Required action ▸ Could you please find each line in the records that contains the word "computer" and copy it?

Given records ▸
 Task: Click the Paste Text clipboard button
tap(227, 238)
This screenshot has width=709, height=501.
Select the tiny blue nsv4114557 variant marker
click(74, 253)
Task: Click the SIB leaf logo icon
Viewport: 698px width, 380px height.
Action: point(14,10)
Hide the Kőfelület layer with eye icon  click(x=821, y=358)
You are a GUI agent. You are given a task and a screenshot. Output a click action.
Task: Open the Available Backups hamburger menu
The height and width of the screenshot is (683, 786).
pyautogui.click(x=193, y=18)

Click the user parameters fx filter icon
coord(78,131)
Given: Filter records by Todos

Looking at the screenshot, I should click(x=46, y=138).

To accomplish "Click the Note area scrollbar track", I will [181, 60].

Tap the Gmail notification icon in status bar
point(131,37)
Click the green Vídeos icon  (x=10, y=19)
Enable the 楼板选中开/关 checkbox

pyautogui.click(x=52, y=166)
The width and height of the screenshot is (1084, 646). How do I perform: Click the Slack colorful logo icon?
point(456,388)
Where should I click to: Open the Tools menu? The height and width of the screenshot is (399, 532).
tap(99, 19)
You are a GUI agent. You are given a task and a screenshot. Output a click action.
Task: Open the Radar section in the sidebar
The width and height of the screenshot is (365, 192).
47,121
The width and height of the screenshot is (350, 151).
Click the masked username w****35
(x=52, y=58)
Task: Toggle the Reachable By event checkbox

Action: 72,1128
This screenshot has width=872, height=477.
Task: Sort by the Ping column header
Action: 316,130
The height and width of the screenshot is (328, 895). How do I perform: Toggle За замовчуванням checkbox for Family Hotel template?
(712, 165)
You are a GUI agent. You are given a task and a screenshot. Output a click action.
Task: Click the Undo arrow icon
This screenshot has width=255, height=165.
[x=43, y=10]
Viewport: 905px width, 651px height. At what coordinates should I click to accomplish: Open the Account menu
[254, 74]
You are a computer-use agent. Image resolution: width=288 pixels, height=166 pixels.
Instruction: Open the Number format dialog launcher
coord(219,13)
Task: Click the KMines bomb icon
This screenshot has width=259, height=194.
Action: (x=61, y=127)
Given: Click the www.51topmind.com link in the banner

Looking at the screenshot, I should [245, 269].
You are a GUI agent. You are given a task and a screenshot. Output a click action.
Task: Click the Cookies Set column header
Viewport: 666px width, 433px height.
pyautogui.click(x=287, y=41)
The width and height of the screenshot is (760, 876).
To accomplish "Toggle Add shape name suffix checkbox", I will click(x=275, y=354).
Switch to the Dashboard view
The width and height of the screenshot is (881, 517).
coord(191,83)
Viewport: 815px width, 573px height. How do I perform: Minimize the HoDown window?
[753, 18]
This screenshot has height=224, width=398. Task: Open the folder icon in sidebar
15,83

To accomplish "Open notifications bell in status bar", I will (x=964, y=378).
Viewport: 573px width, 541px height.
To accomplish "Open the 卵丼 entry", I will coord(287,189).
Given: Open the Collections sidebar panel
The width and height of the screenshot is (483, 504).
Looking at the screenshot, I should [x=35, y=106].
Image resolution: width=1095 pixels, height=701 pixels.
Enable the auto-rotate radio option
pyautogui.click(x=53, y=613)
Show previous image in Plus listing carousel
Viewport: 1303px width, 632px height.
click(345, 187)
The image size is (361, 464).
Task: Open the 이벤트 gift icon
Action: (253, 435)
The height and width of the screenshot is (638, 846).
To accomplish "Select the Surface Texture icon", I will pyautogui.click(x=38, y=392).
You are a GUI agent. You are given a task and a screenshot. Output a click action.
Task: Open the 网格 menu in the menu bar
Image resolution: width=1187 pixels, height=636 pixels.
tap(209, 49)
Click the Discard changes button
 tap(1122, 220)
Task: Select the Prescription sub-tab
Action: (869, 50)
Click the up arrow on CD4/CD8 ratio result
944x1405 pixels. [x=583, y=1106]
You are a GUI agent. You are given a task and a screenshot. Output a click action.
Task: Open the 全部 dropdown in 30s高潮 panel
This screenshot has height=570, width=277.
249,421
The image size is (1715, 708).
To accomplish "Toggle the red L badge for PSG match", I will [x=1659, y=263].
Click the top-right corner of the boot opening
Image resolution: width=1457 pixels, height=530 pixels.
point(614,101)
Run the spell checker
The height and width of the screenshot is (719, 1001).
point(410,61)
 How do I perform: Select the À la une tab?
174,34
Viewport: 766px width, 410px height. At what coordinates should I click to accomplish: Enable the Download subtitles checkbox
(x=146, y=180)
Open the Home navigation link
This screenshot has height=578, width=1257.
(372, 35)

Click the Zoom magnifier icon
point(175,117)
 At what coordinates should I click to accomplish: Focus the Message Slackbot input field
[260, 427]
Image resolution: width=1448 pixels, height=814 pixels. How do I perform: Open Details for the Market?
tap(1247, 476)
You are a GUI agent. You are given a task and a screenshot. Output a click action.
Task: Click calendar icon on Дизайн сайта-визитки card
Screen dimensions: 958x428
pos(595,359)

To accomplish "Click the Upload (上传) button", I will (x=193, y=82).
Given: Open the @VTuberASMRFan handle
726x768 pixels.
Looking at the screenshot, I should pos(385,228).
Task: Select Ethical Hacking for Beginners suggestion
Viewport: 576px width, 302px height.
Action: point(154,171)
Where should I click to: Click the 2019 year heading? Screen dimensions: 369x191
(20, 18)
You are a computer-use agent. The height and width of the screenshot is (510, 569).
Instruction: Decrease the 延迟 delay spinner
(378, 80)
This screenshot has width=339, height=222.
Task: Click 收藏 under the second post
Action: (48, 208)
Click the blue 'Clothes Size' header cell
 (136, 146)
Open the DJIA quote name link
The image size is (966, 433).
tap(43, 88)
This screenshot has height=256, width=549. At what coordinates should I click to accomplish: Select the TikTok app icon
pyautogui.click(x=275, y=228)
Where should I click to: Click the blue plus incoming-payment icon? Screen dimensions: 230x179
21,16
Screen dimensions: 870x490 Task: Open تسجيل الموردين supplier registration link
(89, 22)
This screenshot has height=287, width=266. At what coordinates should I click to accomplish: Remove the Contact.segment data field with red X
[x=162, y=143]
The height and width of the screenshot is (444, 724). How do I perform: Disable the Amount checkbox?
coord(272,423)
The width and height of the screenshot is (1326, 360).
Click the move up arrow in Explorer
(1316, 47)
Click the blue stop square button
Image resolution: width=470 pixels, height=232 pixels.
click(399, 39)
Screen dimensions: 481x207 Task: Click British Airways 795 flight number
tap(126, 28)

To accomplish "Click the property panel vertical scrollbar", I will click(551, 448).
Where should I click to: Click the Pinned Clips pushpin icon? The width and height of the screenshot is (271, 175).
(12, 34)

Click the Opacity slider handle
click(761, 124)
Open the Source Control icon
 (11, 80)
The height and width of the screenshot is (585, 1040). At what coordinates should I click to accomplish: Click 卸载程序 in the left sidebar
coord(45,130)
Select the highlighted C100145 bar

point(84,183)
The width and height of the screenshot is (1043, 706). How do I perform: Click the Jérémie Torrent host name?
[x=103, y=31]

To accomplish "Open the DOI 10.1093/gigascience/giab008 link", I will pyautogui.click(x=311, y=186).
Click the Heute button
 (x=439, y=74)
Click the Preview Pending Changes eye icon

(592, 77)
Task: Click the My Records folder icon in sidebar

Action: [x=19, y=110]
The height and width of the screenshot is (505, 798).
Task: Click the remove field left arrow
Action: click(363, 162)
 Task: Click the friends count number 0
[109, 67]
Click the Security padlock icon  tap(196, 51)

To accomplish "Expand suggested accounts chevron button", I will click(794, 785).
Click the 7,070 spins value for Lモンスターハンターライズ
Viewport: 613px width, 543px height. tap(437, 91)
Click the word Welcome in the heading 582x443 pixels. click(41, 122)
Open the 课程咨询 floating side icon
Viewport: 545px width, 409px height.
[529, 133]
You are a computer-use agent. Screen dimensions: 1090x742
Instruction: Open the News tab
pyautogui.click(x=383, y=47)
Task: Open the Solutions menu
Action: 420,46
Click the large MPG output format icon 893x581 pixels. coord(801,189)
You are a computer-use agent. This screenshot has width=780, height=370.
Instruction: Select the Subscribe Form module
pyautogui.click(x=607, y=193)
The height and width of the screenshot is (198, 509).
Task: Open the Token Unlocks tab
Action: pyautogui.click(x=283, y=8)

Written solution ▸
You are a computer-use agent. Image resolution: width=288 pixels, height=166 pixels.
You are a computer-use agent. The height and width of the screenshot is (510, 569).
You are a computer-use agent. Screen dimensions: 1090x742
You are a computer-use agent. This screenshot has width=780, height=370.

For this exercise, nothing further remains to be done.